What is being asked
Please write out all of the records below exactly as they appear.

[Collected data]
--- START ---
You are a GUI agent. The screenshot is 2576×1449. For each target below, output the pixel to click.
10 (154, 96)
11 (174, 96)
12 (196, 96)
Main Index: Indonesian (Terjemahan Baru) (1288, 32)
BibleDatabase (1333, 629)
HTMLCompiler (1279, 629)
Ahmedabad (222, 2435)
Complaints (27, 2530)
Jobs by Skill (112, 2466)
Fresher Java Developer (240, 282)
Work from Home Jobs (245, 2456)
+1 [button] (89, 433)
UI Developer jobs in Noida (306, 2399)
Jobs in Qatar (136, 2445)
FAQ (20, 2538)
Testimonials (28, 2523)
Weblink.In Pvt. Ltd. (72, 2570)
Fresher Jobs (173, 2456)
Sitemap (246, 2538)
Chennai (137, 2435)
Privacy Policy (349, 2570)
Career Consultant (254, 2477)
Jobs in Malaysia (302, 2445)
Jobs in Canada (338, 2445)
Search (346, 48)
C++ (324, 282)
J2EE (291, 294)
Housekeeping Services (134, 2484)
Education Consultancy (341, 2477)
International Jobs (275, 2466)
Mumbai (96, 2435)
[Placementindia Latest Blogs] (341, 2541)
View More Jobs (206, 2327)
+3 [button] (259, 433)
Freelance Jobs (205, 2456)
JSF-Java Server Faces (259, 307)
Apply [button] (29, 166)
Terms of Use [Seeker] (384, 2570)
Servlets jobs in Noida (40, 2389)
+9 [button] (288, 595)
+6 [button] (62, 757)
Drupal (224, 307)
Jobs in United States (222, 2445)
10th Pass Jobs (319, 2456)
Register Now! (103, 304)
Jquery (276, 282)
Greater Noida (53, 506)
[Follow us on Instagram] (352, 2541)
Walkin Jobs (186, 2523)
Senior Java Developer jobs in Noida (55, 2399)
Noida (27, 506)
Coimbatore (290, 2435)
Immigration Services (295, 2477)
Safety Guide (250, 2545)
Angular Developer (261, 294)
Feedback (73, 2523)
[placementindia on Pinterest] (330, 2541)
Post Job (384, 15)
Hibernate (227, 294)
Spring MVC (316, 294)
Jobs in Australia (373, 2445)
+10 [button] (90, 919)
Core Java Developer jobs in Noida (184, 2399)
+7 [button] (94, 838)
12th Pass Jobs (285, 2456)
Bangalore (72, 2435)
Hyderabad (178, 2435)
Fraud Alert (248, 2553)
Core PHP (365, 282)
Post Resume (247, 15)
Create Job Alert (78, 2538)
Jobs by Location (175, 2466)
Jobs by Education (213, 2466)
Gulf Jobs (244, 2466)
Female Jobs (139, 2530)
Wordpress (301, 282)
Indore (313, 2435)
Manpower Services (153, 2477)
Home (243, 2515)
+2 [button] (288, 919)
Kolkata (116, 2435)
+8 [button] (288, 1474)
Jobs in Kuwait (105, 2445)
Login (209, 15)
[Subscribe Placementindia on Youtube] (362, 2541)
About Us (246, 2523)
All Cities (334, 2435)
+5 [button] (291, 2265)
--- END ---
Task result
You are a GUI agent. The screenshot is 2576×1449. For each target below, output the pixel to click.
10 (154, 96)
11 (174, 96)
12 (196, 96)
Main Index: Indonesian (Terjemahan Baru) (1288, 32)
BibleDatabase (1333, 629)
HTMLCompiler (1279, 629)
Ahmedabad (222, 2435)
Complaints (27, 2530)
Jobs by Skill (112, 2466)
Fresher Java Developer (240, 282)
Work from Home Jobs (245, 2456)
+1 [button] (89, 433)
UI Developer jobs in Noida (306, 2399)
Jobs in Qatar (136, 2445)
FAQ (20, 2538)
Testimonials (28, 2523)
Weblink.In Pvt. Ltd. (72, 2570)
Fresher Jobs (173, 2456)
Sitemap (246, 2538)
Chennai (137, 2435)
Privacy Policy (349, 2570)
Career Consultant (254, 2477)
Jobs in Malaysia (302, 2445)
Jobs in Canada (338, 2445)
Search (346, 48)
C++ (324, 282)
J2EE (291, 294)
Housekeeping Services (134, 2484)
Education Consultancy (341, 2477)
International Jobs (275, 2466)
Mumbai (96, 2435)
[Placementindia Latest Blogs] (341, 2541)
View More Jobs (206, 2327)
+3 [button] (259, 433)
Freelance Jobs (205, 2456)
JSF-Java Server Faces (259, 307)
Apply [button] (29, 166)
Terms of Use [Seeker] (384, 2570)
Servlets jobs in Noida (40, 2389)
+9 [button] (288, 595)
+6 [button] (62, 757)
Drupal (224, 307)
Jobs in United States (222, 2445)
10th Pass Jobs (319, 2456)
Register Now! (103, 304)
Jquery (276, 282)
Greater Noida (53, 506)
[Follow us on Instagram] (352, 2541)
Walkin Jobs (186, 2523)
Senior Java Developer jobs in Noida (55, 2399)
Noida (27, 506)
Coimbatore (290, 2435)
Immigration Services (295, 2477)
Safety Guide (250, 2545)
Angular Developer (261, 294)
Feedback (73, 2523)
[placementindia on Pinterest] (330, 2541)
Post Job (384, 15)
Hibernate (227, 294)
Spring MVC (316, 294)
Jobs in Australia (373, 2445)
+10 [button] (90, 919)
Core Java Developer jobs in Noida (184, 2399)
+7 [button] (94, 838)
12th Pass Jobs (285, 2456)
Bangalore (72, 2435)
Hyderabad (178, 2435)
Fraud Alert (248, 2553)
Core PHP (365, 282)
Post Resume (247, 15)
Create Job Alert (78, 2538)
Jobs by Location (175, 2466)
Jobs by Education (213, 2466)
Gulf Jobs (244, 2466)
Female Jobs (139, 2530)
Wordpress (301, 282)
Indore (313, 2435)
Manpower Services (153, 2477)
Home (243, 2515)
+2 [button] (288, 919)
Kolkata (116, 2435)
+8 [button] (288, 1474)
Jobs in Kuwait (105, 2445)
Login (209, 15)
[Subscribe Placementindia on Youtube] (362, 2541)
About Us (246, 2523)
All Cities (334, 2435)
+5 [button] (291, 2265)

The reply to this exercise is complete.